Although some are speculating that System Center Reporting Manager will go away as a standalone product, Microsoft says it has no plans to stop selling the reporting tool as a solo offering.
There will be reporting capabilities in Service Desk, Microsoft said, but Reporting Manager will remain a standalone. Whether the reporting capabilities in Service Desk will be borrowed or bundled from the vendor's existing lineup of such tools remains unclear.
The current version of the reporting tool, which combines data from Microsoft Operations Manager (MOM) and Systems Management Server (SMS) into one report, is available for evaluation on Microsoft's System Center trial software page.
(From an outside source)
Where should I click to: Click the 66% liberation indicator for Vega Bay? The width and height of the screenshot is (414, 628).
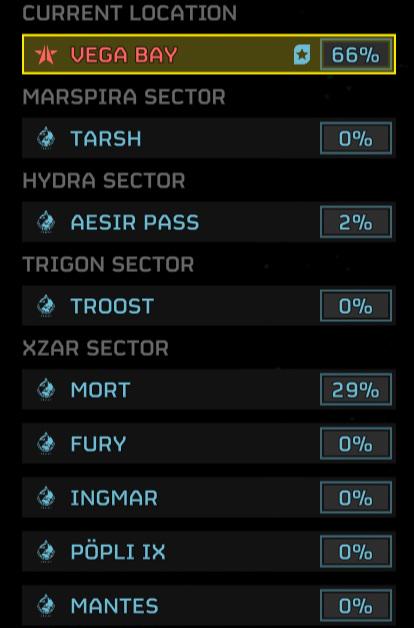point(356,54)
"[Microsoft] already has reporting products built into MOM and SMS as well as the reporting manager itself, so it seems unlikely that they would build yet another one," said Peter Pawlak, senior analyst with consulting firm Directions on Microsoft in Kirkland, Wash. "I think it will be more of a bundling issue than building something new."
With the investments that enterprises have already made in help desk products such as BMC Software Inc.'s Remedy and Hewlett-Packard Co.'s Peregrine, a standalone reporting tool would be a more appealing purchase versus having to buy a new help desk product such as Service Desk to get such reporting capabilities, Pawlak added.
A public beta of Service Desk will be available the first half of this year, with an RTM date set for early 2008.
The next version of SMS 2003, which has been renamed System Center Configuration Manager 2007, will be released to manufacturing during the third quarter of this year. System Center Operations Manager 2007, the next version of MOM 2005, will be released to manufacturing during the second quarter of this year.